Exercise task
Output the following lines unchanged, covering every item.

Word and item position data

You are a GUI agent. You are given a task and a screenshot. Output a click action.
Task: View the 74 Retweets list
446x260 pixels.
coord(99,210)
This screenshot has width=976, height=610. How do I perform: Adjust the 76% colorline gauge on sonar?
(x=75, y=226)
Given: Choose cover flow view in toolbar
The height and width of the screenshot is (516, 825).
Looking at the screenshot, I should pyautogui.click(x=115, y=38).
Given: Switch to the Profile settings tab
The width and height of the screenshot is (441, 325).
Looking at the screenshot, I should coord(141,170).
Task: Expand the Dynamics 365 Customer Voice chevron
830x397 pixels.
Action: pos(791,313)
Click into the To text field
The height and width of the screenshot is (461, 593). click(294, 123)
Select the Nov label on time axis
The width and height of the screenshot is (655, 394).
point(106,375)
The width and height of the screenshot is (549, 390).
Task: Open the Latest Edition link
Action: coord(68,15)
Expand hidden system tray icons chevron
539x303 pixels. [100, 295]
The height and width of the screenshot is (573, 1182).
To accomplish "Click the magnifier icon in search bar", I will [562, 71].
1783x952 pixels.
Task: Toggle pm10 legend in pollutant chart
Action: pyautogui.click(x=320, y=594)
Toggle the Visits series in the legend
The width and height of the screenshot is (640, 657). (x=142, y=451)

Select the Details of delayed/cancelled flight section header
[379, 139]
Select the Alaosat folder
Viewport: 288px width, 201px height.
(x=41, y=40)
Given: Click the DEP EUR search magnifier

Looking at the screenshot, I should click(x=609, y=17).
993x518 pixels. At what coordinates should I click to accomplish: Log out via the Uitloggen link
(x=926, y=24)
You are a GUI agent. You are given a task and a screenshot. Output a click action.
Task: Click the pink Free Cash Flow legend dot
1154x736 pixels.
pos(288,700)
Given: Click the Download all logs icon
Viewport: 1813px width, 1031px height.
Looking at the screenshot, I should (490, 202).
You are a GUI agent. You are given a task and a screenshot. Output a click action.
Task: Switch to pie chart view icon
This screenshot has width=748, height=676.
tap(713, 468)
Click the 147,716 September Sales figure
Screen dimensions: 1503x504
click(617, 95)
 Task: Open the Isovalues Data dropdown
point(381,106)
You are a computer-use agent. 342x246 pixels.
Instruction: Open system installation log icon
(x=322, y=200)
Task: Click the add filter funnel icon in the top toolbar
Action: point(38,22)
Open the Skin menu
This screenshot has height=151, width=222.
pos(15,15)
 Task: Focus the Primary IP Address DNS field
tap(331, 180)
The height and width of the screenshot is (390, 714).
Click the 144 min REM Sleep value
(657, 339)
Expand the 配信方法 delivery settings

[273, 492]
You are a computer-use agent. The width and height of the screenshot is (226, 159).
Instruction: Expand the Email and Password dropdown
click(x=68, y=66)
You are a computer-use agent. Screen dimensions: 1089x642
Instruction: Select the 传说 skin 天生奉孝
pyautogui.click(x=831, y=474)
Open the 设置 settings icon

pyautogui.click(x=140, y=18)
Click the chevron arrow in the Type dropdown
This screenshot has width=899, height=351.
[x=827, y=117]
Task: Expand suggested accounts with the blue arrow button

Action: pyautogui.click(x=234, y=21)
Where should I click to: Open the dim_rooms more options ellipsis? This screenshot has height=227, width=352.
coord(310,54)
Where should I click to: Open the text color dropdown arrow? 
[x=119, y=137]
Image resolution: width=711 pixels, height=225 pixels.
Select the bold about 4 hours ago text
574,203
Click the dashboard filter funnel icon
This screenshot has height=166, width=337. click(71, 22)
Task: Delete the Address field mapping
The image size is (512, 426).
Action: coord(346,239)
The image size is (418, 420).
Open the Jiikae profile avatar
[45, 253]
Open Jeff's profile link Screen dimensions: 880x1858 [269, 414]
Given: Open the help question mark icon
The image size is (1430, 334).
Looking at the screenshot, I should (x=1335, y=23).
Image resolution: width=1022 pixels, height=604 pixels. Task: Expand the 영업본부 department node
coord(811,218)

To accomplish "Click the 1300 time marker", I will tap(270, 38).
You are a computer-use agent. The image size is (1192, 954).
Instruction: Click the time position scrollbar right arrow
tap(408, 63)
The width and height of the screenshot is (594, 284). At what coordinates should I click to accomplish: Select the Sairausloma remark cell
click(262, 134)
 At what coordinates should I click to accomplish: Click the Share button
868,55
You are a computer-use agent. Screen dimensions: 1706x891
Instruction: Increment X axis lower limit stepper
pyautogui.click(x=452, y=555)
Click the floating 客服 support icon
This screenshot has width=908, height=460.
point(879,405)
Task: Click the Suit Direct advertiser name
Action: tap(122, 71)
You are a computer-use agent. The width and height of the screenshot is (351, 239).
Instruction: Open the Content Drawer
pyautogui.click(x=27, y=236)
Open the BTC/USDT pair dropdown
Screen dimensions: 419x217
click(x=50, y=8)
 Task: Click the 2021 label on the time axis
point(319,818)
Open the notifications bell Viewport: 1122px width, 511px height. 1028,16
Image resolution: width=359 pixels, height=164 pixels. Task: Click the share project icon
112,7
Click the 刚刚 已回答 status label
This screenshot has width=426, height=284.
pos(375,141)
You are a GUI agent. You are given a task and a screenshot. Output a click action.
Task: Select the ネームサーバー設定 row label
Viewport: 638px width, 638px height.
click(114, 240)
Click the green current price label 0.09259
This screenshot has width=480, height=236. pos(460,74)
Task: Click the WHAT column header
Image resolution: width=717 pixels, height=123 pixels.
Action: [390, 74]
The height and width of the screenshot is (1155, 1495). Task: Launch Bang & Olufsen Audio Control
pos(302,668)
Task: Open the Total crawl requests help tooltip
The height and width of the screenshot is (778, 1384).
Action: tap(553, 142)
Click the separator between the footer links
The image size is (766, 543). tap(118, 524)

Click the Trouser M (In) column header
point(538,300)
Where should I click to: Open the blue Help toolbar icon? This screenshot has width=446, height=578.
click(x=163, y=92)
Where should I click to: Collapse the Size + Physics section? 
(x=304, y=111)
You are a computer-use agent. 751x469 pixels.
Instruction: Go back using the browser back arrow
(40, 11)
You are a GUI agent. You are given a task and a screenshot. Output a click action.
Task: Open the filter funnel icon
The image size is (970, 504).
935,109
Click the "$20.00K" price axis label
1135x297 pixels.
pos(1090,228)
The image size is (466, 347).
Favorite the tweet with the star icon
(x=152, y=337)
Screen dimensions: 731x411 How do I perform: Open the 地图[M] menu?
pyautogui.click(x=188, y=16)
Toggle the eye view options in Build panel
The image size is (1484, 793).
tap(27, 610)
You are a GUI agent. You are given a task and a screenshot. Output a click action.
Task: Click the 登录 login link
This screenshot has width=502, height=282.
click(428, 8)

Full solution
You are a GUI agent. You are given a task and a screenshot. Output a click action.
Task: View the 74 Retweets list
446x260 pixels.
coord(99,210)
This screenshot has width=976, height=610. How do I perform: Adjust the 76% colorline gauge on sonar?
(x=75, y=226)
Given: Choose cover flow view in toolbar
The height and width of the screenshot is (516, 825).
Looking at the screenshot, I should pyautogui.click(x=115, y=38).
Given: Switch to the Profile settings tab
The width and height of the screenshot is (441, 325).
Looking at the screenshot, I should coord(141,170).
Task: Expand the Dynamics 365 Customer Voice chevron
830x397 pixels.
Action: pos(791,313)
Click into the To text field
The height and width of the screenshot is (461, 593). click(294, 123)
Select the Nov label on time axis
The width and height of the screenshot is (655, 394).
point(106,375)
The width and height of the screenshot is (549, 390).
Task: Open the Latest Edition link
Action: coord(68,15)
Expand hidden system tray icons chevron
539x303 pixels. [100, 295]
The height and width of the screenshot is (573, 1182).
To accomplish "Click the magnifier icon in search bar", I will [562, 71].
1783x952 pixels.
Task: Toggle pm10 legend in pollutant chart
Action: pyautogui.click(x=320, y=594)
Toggle the Visits series in the legend
The width and height of the screenshot is (640, 657). (x=142, y=451)

Select the Details of delayed/cancelled flight section header
[379, 139]
Select the Alaosat folder
Viewport: 288px width, 201px height.
(x=41, y=40)
Given: Click the DEP EUR search magnifier

Looking at the screenshot, I should click(x=609, y=17).
993x518 pixels. At what coordinates should I click to accomplish: Log out via the Uitloggen link
(x=926, y=24)
You are a GUI agent. You are given a task and a screenshot. Output a click action.
Task: Click the pink Free Cash Flow legend dot
1154x736 pixels.
pos(288,700)
Given: Click the Download all logs icon
Viewport: 1813px width, 1031px height.
Looking at the screenshot, I should (490, 202).
You are a GUI agent. You are given a task and a screenshot. Output a click action.
Task: Switch to pie chart view icon
This screenshot has width=748, height=676.
tap(713, 468)
Click the 147,716 September Sales figure
Screen dimensions: 1503x504
click(617, 95)
 Task: Open the Isovalues Data dropdown
point(381,106)
You are a computer-use agent. 342x246 pixels.
Instruction: Open system installation log icon
(x=322, y=200)
Task: Click the add filter funnel icon in the top toolbar
Action: point(38,22)
Open the Skin menu
This screenshot has height=151, width=222.
pos(15,15)
 Task: Focus the Primary IP Address DNS field
tap(331, 180)
The height and width of the screenshot is (390, 714).
Click the 144 min REM Sleep value
(657, 339)
Expand the 配信方法 delivery settings

[273, 492]
You are a computer-use agent. The width and height of the screenshot is (226, 159).
Instruction: Expand the Email and Password dropdown
click(x=68, y=66)
You are a computer-use agent. Screen dimensions: 1089x642
Instruction: Select the 传说 skin 天生奉孝
pyautogui.click(x=831, y=474)
Open the 设置 settings icon

pyautogui.click(x=140, y=18)
Click the chevron arrow in the Type dropdown
This screenshot has width=899, height=351.
[x=827, y=117]
Task: Expand suggested accounts with the blue arrow button

Action: pyautogui.click(x=234, y=21)
Where should I click to: Open the dim_rooms more options ellipsis? This screenshot has height=227, width=352.
coord(310,54)
Where should I click to: Open the text color dropdown arrow? 
[x=119, y=137]
Image resolution: width=711 pixels, height=225 pixels.
Select the bold about 4 hours ago text
574,203
Click the dashboard filter funnel icon
This screenshot has height=166, width=337. click(71, 22)
Task: Delete the Address field mapping
The image size is (512, 426).
Action: coord(346,239)
The image size is (418, 420).
Open the Jiikae profile avatar
[45, 253]
Open Jeff's profile link Screen dimensions: 880x1858 [269, 414]
Given: Open the help question mark icon
The image size is (1430, 334).
Looking at the screenshot, I should (x=1335, y=23).
Image resolution: width=1022 pixels, height=604 pixels. Task: Expand the 영업본부 department node
coord(811,218)

To accomplish "Click the 1300 time marker", I will tap(270, 38).
You are a computer-use agent. The image size is (1192, 954).
Instruction: Click the time position scrollbar right arrow
tap(408, 63)
The width and height of the screenshot is (594, 284). At what coordinates should I click to accomplish: Select the Sairausloma remark cell
click(262, 134)
 At what coordinates should I click to accomplish: Click the Share button
868,55
You are a computer-use agent. Screen dimensions: 1706x891
Instruction: Increment X axis lower limit stepper
pyautogui.click(x=452, y=555)
Click the floating 客服 support icon
This screenshot has width=908, height=460.
point(879,405)
Task: Click the Suit Direct advertiser name
Action: tap(122, 71)
You are a computer-use agent. The width and height of the screenshot is (351, 239).
Instruction: Open the Content Drawer
pyautogui.click(x=27, y=236)
Open the BTC/USDT pair dropdown
Screen dimensions: 419x217
click(x=50, y=8)
 Task: Click the 2021 label on the time axis
point(319,818)
Open the notifications bell Viewport: 1122px width, 511px height. 1028,16
Image resolution: width=359 pixels, height=164 pixels. Task: Click the share project icon
112,7
Click the 刚刚 已回答 status label
This screenshot has width=426, height=284.
pos(375,141)
You are a GUI agent. You are given a task and a screenshot. Output a click action.
Task: Select the ネームサーバー設定 row label
Viewport: 638px width, 638px height.
click(114, 240)
Click the green current price label 0.09259
This screenshot has width=480, height=236. pos(460,74)
Task: Click the WHAT column header
Image resolution: width=717 pixels, height=123 pixels.
Action: [390, 74]
The height and width of the screenshot is (1155, 1495). Task: Launch Bang & Olufsen Audio Control
pos(302,668)
Task: Open the Total crawl requests help tooltip
The height and width of the screenshot is (778, 1384).
Action: tap(553, 142)
Click the separator between the footer links
The image size is (766, 543). tap(118, 524)

Click the Trouser M (In) column header
point(538,300)
Where should I click to: Open the blue Help toolbar icon? This screenshot has width=446, height=578.
click(x=163, y=92)
Where should I click to: Collapse the Size + Physics section? 
(x=304, y=111)
You are a computer-use agent. 751x469 pixels.
Instruction: Go back using the browser back arrow
(40, 11)
You are a GUI agent. You are given a task and a screenshot. Output a click action.
Task: Open the filter funnel icon
The image size is (970, 504).
935,109
Click the "$20.00K" price axis label
1135x297 pixels.
pos(1090,228)
The image size is (466, 347).
Favorite the tweet with the star icon
(x=152, y=337)
Screen dimensions: 731x411 How do I perform: Open the 地图[M] menu?
pyautogui.click(x=188, y=16)
Toggle the eye view options in Build panel
The image size is (1484, 793).
tap(27, 610)
You are a GUI agent. You are given a task and a screenshot. Output a click action.
Task: Click the 登录 login link
This screenshot has width=502, height=282.
click(428, 8)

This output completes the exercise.